GEORGIA CASELAW UPDATE

1. ANY REASONABLE BASIS

A claimant went to the emergency room with a right lower leg rash and was diagnosed with cellulitis. She initially told her co-workers and her treating physicians she did not know why her leg swelled and she had not been inured. She was later diagnosed with complex regional pain syndrome (“CRPS”) or reflex sympathetic dystrophy (“RSD”).

During the hearing on her claim, she indicated she suffered a torn leg muscle while pushing a tool cart. The medical testimony consisted of depositions of four physicians, only one of which connected her condition to work. The administrative law judge (“ALJ”) denied the claim because the claimant failed to prove by a preponderance of evidence that she sustained a work-related injury.

The ALJ’s decision was affirmed on review by the Georgia State Board, and the claimant appealed to the Superior Court of Bibb County. The trial judge concluded the ALJ had overlooked certain evidence, and remanded case back to the ALJ to reconsider the evidence.

The Court of Appeals reversed the Superior Court’s order because the Board’s decision was supported by some record evidence, and therefore had to be affirmed. The appellate court also stated that even if the case should have been reversed, the case had to go back to the Board and not the ALJ. YKK (USA) Inc. v. Patterson, 2007 Ga. App. LEXIS 1020 (September 13, 2007).
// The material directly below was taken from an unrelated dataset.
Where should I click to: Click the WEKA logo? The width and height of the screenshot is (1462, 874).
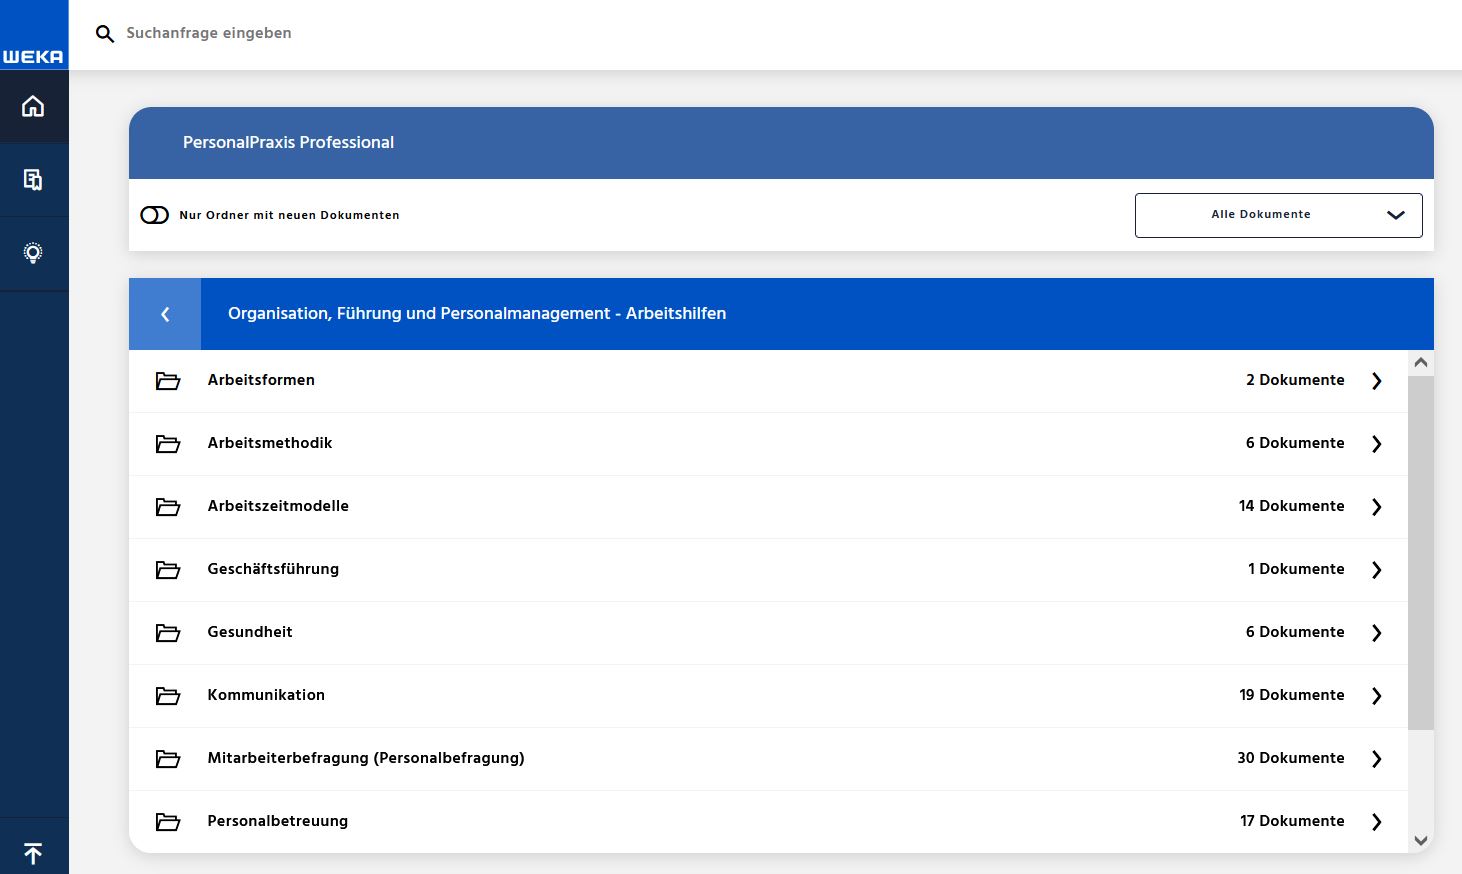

2. NO SUBROGATION RIGHT IF NO BENEFITS PAID UNDER GEORGIA’S WORKERS’ COMPENSATION ACT

In Paschall Truck Lines, Inc. v. Kirkland, 2007 Ga. App. LEXIS 1001 (Sept. 11, 2007), an
employer/carrier was denied the ability to pursue a subrogation claim in a civil suit filed by a claimant in a motor vehicle accident arising out of a workers compensation case.

The claimant was in an auto accident in Georgia, but filed his workers compensation claim in Kentucky where he was a resident and where the employer had its main office. He received workers compensation benefits pursuant to Kentucky law. He also filed a workers compensation claim in Georgia. The parties settled the workers compensation dispute, and the settlement was approved by the Georgia State Board of Workers’ Compensation, and settlement proceeds were paid to the claimant.

The claimant had also filed suit in Georgia against the driver that hit him and the driver’s company. The employer sought to intervene in that action to protect its subrogation claim. The claimant settled the tort case for $100,000 and the claimant sought to have the subrogation claim dismissed. The trial court dismissed the subrogation claim, and was appealed.

The appeals court concluded the employer had no subrogation claim for two reasons. One, no benefits had been paid to the claimant under Georgia’s Workers’ Compensation Act, so the employer had no subrogation right under OCGA §34-9-11.1. However, even if benefits were paid under Georgia law, the statute also requires proof the claimant was fully and completely compensated for his injury in the civil case. The employer did not prove the claimant received full and complete compensation, since he settled his case. As such, the employer had no right to seek subrogation in this case.